150.ゴブリンとの交戦16
「(できる限り、気をつけて行動をしたいと思います)」
「(そうしてくれ。とりあえず、大まかな作戦を話す。一旦、ここから離れて少し話しをする)」
そう言って覗いていた部屋から離れた。そして、少し離れたところで、ゼロスさんから作戦内容を聞いた。その内容を簡単にまとめるとこんな感じだ。
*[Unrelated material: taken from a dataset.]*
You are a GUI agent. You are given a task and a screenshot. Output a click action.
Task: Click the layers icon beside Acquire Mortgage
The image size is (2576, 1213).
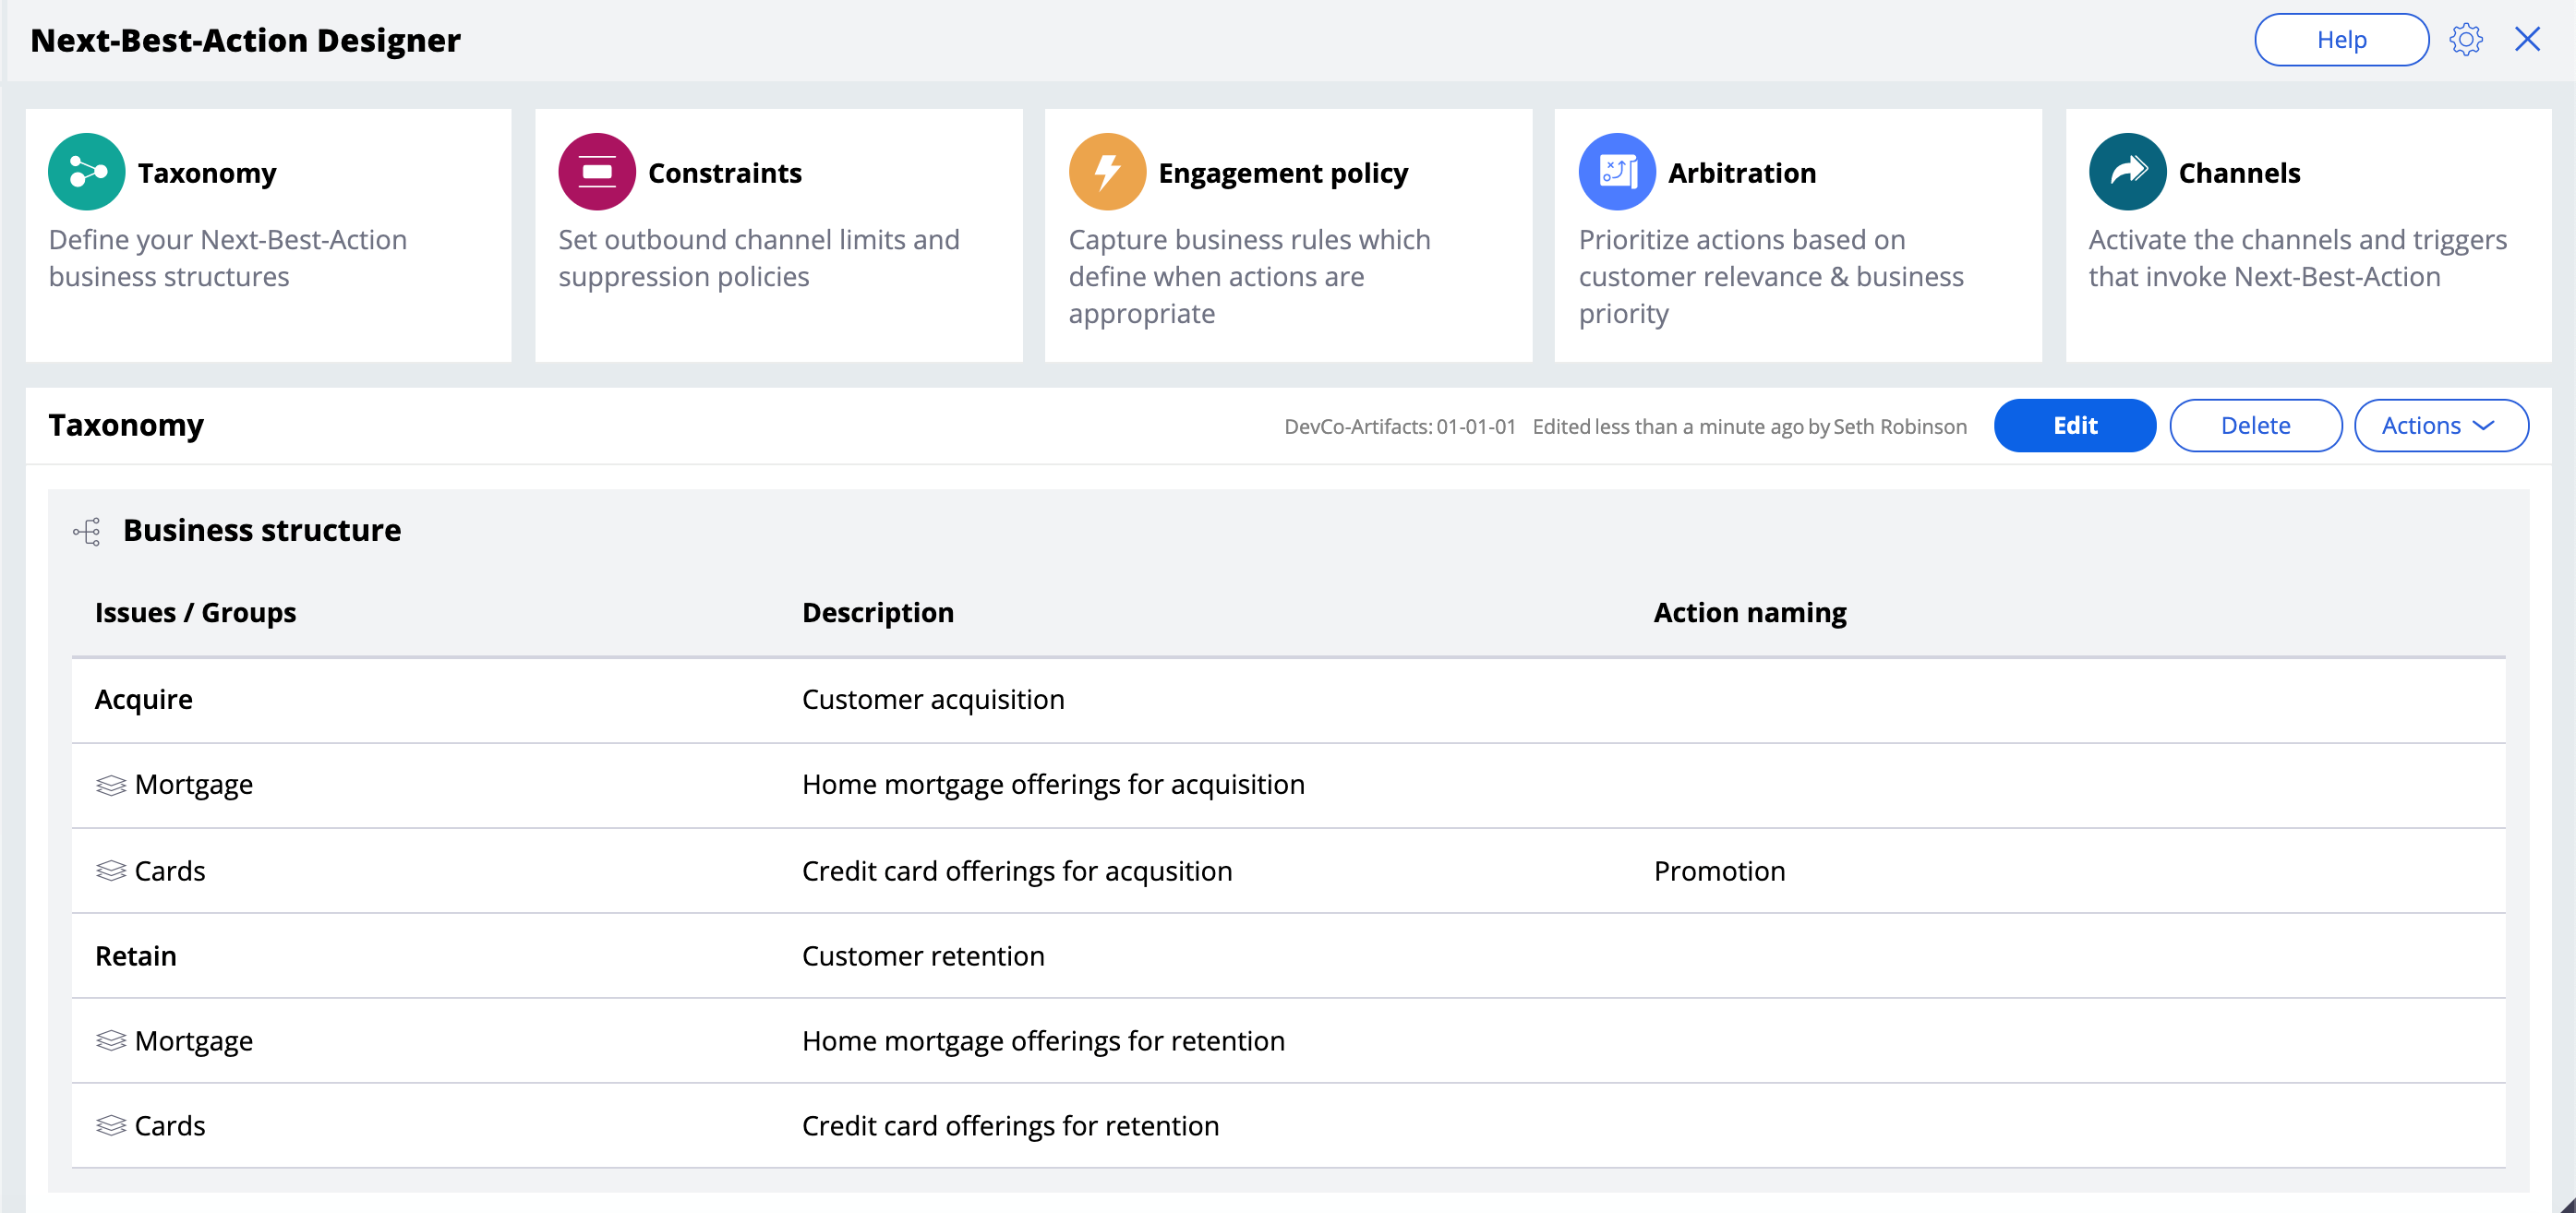[x=111, y=785]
レーナはゴブリン達の注目を集めて、ゴブリン達を引き付ける
ゼロスさんは、残ったゴブリンとゴブリンキングの相手
仮に、ゴブリンキングがレーナを追いかけたら、ゴブリンキングの注意をゼロスさんに向くように攻撃を仕掛ける
と言った感じの内容だった。まぁ、私とゼロスさんの2人だけだから、できることは限られている。だから簡単な作戦内容だ。
「作戦としては以上だが何か聞きたいことはあるか?」
「特にありません」
「そうか。……とりあえず、できる限り無理のないように作戦に取り組むように」
「はい」
そうして私はゴブリンの上位種達とゴブリンキングが2匹いる部屋へと入った。すると一斉にゴブリン達が私の方を向いて、私を視認できてしばらくすると敵だということが分かったようで私の方へと襲い掛かってきた。
私はゴブリン達から逃げるように走り出しながら後ろを確認すると、ゴブリンキング達だけ動いていなかった。
(敵が侵入してきたら、てっきり全ゴブリンが追いかけてくるかも。と思っていたんだけどなぁ……)
と私の予想と違う動きをしたゴブリンキング達だったが、ゼロスさんとの戦闘に持ち込むことが目的だったので、結果的にはこれでよかったのだが。
「とりあえず、できる限りゴブリンキング達との距離をとったところで戦おう」
そう思いながらゴブリンキング達との大体反対側付近まで走ったところで、私は追ってきたゴブリン達と向き合った。
ゴブリン達は私が逃げることを止めたと分かると厭らしい視線を向けながら各々武器を私の方へと向けて迫ってきた。ただ、ゴブリンとの距離がそこそこ開いていたので、ゼロスさんの様子を少し確認するとゴブリンキング達との戦闘を始めようとしていた。どうやら思っていた以上に作戦がうまくいっていたようだった。そのことに安心しながら、私は目の前に迫るゴブリン達に意識を集中するのだった。